[Start Records supplied]

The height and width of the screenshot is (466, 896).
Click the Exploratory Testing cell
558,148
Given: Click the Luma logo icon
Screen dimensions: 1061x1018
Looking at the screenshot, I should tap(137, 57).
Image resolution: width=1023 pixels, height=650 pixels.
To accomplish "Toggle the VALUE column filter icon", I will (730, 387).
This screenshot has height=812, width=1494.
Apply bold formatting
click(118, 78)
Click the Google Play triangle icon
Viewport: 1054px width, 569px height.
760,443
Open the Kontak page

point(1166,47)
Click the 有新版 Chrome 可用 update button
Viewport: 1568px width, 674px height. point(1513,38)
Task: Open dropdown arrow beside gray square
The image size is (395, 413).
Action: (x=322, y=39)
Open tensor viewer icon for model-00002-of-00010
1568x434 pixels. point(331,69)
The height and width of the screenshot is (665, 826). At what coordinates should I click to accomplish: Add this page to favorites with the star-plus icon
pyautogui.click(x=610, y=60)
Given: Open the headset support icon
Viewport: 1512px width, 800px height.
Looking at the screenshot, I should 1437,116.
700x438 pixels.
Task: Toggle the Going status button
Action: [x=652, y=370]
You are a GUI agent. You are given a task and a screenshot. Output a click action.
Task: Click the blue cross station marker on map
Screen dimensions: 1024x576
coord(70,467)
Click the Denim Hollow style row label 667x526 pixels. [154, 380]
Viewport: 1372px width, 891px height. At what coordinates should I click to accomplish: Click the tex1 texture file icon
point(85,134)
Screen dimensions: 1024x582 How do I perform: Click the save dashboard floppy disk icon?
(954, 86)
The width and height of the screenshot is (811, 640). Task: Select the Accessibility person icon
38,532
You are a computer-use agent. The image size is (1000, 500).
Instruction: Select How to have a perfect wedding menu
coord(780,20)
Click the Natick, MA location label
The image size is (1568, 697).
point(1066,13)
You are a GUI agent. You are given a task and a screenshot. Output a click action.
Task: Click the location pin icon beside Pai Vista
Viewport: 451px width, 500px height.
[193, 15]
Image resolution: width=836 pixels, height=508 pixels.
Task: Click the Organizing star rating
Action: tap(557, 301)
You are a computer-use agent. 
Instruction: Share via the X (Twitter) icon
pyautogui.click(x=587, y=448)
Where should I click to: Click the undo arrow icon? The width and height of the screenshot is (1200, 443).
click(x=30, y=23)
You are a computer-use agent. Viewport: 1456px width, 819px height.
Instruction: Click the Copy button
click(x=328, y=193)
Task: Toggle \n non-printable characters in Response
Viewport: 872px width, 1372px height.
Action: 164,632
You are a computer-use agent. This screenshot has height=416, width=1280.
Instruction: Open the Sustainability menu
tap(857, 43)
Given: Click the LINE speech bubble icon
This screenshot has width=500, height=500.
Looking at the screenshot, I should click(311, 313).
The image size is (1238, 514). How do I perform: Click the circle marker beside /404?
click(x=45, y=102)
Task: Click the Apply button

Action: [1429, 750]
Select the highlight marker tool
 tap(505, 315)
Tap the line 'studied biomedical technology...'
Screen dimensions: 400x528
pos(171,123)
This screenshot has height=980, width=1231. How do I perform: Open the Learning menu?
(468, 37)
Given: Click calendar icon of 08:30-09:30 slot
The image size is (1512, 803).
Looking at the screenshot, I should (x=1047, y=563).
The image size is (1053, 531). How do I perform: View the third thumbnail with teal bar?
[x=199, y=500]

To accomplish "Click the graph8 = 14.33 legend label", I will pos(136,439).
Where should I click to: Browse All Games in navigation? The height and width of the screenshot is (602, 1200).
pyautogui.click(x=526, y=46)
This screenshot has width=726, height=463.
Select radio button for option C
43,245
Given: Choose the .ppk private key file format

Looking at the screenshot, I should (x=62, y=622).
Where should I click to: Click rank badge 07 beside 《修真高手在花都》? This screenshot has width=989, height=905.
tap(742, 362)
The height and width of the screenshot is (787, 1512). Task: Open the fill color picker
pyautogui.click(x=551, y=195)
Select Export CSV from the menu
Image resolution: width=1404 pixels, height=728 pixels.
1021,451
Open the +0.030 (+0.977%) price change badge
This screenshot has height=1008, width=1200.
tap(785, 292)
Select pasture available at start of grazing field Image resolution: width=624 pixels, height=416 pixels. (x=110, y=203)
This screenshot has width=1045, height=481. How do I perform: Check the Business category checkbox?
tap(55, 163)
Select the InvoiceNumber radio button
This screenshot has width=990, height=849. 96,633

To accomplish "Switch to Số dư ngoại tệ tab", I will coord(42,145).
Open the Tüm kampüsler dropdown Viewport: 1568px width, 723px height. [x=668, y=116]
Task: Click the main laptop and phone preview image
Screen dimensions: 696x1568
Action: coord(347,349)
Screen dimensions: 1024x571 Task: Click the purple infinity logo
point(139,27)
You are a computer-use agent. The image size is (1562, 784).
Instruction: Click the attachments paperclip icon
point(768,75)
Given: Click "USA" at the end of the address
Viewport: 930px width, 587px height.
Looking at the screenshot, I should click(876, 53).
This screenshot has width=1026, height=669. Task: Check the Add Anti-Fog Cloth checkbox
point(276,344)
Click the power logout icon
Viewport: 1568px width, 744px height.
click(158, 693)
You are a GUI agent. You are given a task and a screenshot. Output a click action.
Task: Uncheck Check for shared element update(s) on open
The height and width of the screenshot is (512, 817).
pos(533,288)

[End Records supplied]

Do this:
How many lines in the entries above contain the word "agent"? Reply with the number alone.

Complete output:
8